ANNOUNCING
WORLD ART -- VERMONT STAGE
beginning FRIDAY APRIL 1, 2016


      Christo has authorized a team led by All Arts Council project lead, Vermont artist and water expert Parker Vogt, to do a series of United States environmental projects starting this year. Replay the Bay, their first project, will be unveiled with joint receptions in Highgate Springs and Alburg Springs tomorrow. They have covered the entire surface of Missisquoi Bay with a double layer of floating panels of woven polypropylene fabric. The top layer is the white of winter snow and the underlayer is a rippling, iridescent, blue-green.
      Christo and Jeanne-Claude created environmental works of art. Their Stacked Oil Barrels and Dockside Packages in 1961 was their first collaboration; they installed rolls of paper, oil barrels, tarpaulin, and rope for two weeks in Cologne Harbor.
      This will not be the first floating work. In 1983, they surrounded eleven of the islands of Miami's Biscayne Bay with 6.5 million square feet of floating pink woven polypropylene fabric. The pink covered the surface of the water and extending out from each island into the bay. Their other works include wrapping the Reichstag in Berlin and the Pont-Neuf bridge in Paris, The Gates in Central Park, and Running Fence, the 24-mile-long piece in Sonoma and Marin counties in California.

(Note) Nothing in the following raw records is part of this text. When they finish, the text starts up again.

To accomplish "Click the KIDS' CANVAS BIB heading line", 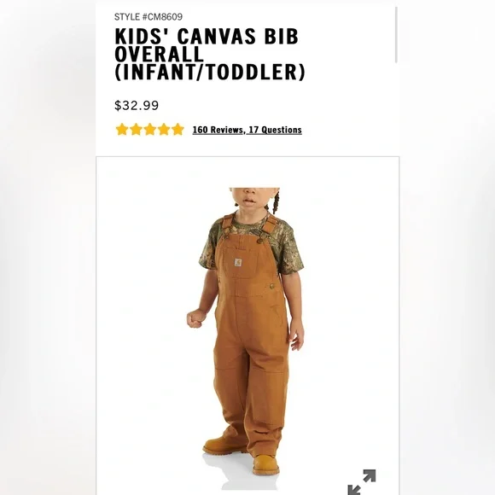I will (207, 37).
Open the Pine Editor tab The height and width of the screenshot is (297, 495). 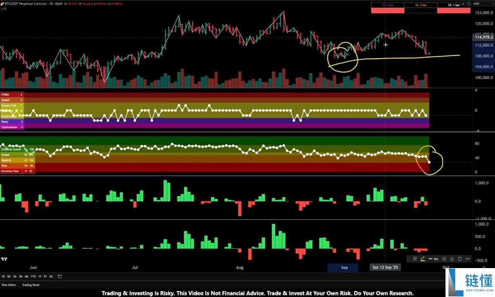9,285
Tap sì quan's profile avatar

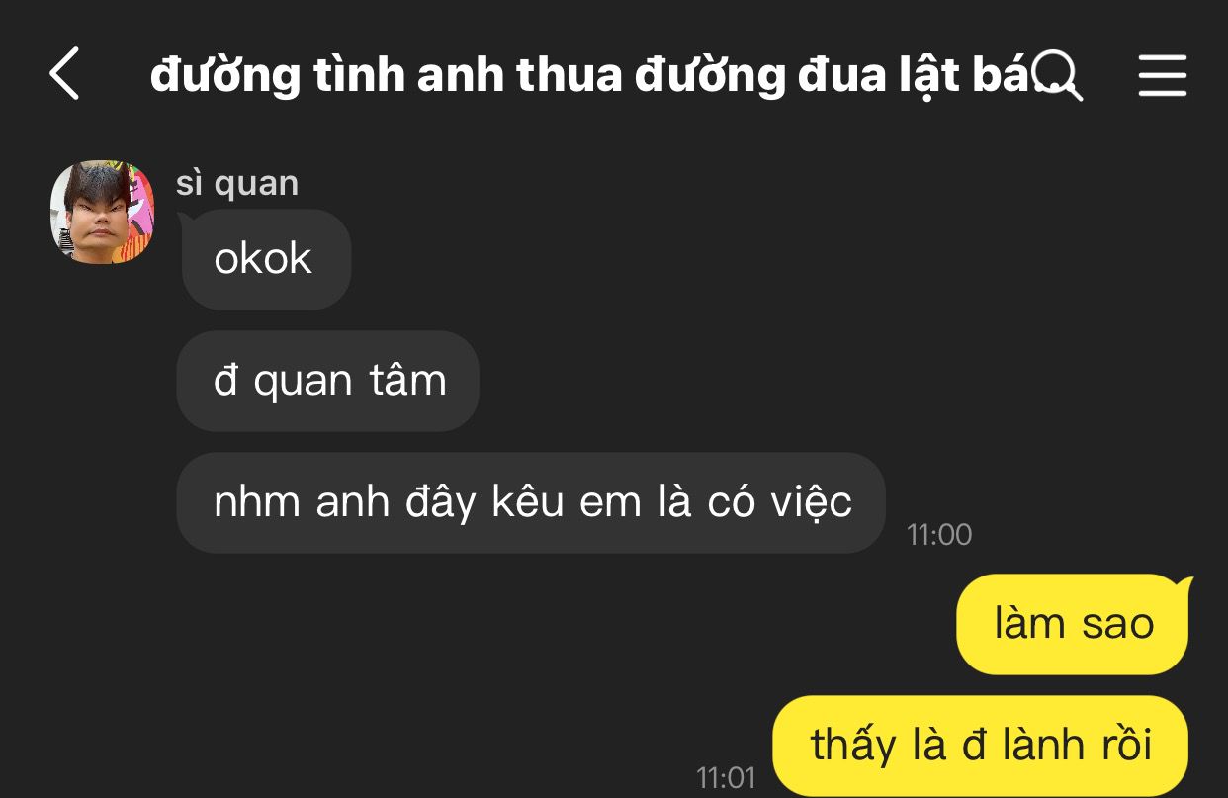103,212
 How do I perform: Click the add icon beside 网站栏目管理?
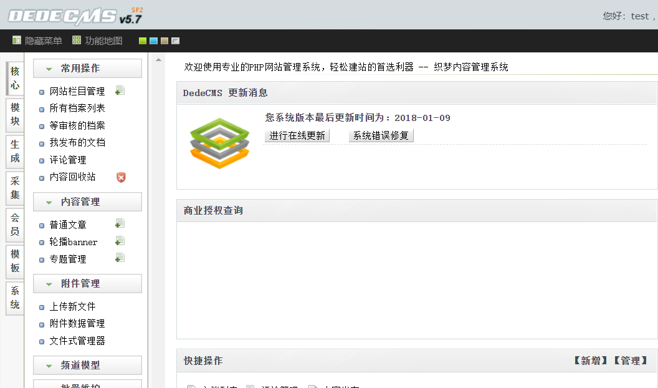pos(120,90)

      The environmental art projects will include our covered bay, river walks, a 4-mile sieve, a giant ocean scoop, and will culminate with The Locks of the Everglades: 10,000 vinyl gates, with free-flowing fabric panels sewn from sugar bags are to be anchored to 20,000 southern yellow pine bases along 37 miles of the Tamiami Trail on the northern border of Everglades National Park. That "art with a message" will underscore the water management issues in that treasured land.
      "The frozen Missisquoi Bay made this the easiest of our projects to implement," Ms. Vogt said. "We just unrolled and unrolled and unrolled on the ice until we covered the world!"
      Monday, as the ice went out on Missisquoi Bay, Ms. Vogt's team of 800 volunteers pulled the white cover back to shore all along the entire shoreline to expose the undulating blue-green surface. The Channel 15 Air Force filmed the "uncoverage" and then returned for Tuesday's winds and 2-1/2 foot waves. The first cut will be shown on the big screen set up at the Highgate Springs Access Area and the final program will air on Channel 15 on May 1.
Replay the Bay
      The receptions will feature the artists, the Friends of Northern Lake Champlain, a legislative delegation, and dubstep performances by Grammy winner Skrillex in Highgate and by Skream & Benga in Alburg. Both receptions start at 2 p.m. Admission is free but you must have a ticket.
      The Replay the Bay exhibit and receptions are free but you must have a reception ticket to attend those events. Tickets are now available at . Admission will be FREE. Proceeds will benefit local art projects in Franklin County.
      The art project highlights an environmental hazard in our Bay.
      "Mayday! Mayday!" Titania Rainville Smith said. "Missisquoi Bay is sinking in slime and we need to fix it." The recipient of the 2016 EPA Environmental Merit Award and of the National Medal of Science, Ms. Smith resides on Hog Island and is a member of the Friends of Northern Lake Champlain.
      Each summer, an increasing volume of blue-green, soupy slime coats the water and rocks of Missisquoi Bay. Cyanobacteria, also known as blue-green algae, can be lethal to pets and often hazardous to human health. The Vermont Department of Health posts these safety guidelines:
      "Avoid contact with paint-like scums. Keep children and pets out of water that even looks suspect."
      At the end of the art project, the blue-green panels will be symbolically dragged through the Bay's restricted outlet at the Alburg bridge and causeway.
      The water will be "green" until the first of May.